Feiglin is convinced that Steinitz is fully coordinated with the government, which might even pass this law soon, given that not enough of the population has responded to the government's call to get vaccinated. Thus far Feiglin has taken care to play down his opinions on the issue. In the past few months, although he has been a regular participant in every weekly Likud faction meeting, he hasn't brought the matter up. He knows that his opinion is not in line with party leader Benjamin Netanyahu's, and he doesn't want to clash with him over it. Until this week. 

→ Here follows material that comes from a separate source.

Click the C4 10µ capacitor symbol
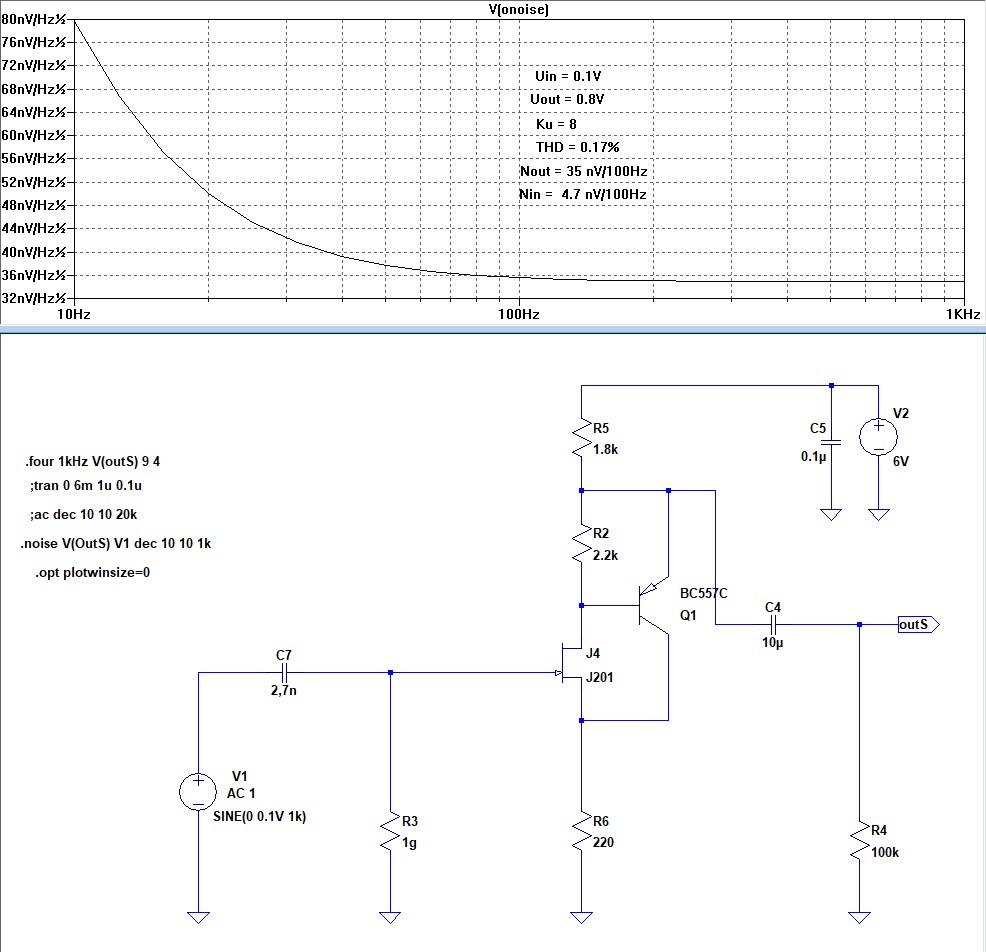This screenshot has height=952, width=986. click(773, 625)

After Steinitz spoke, Feiglin wrote a long, sharply-worded letter to the party and warned against it cooperating with a bill to mandate vaccination, if any were proposed. Feiglin wrote to Netanyahu that the path to 61 mandates went through the new electoral sector that never voted Likud before, and noted the huge electoral potential of that group. Feiglin knows that opponents like Sa'ar, Shasha-Biton, and Avidar have popped up, but he thinks that the opinions he has voiced thus far have brought the Likud thousands of new members from the anti-vaxxer circles who will make sure to put him on the party's Knesset list so he will shout in their name, from inside.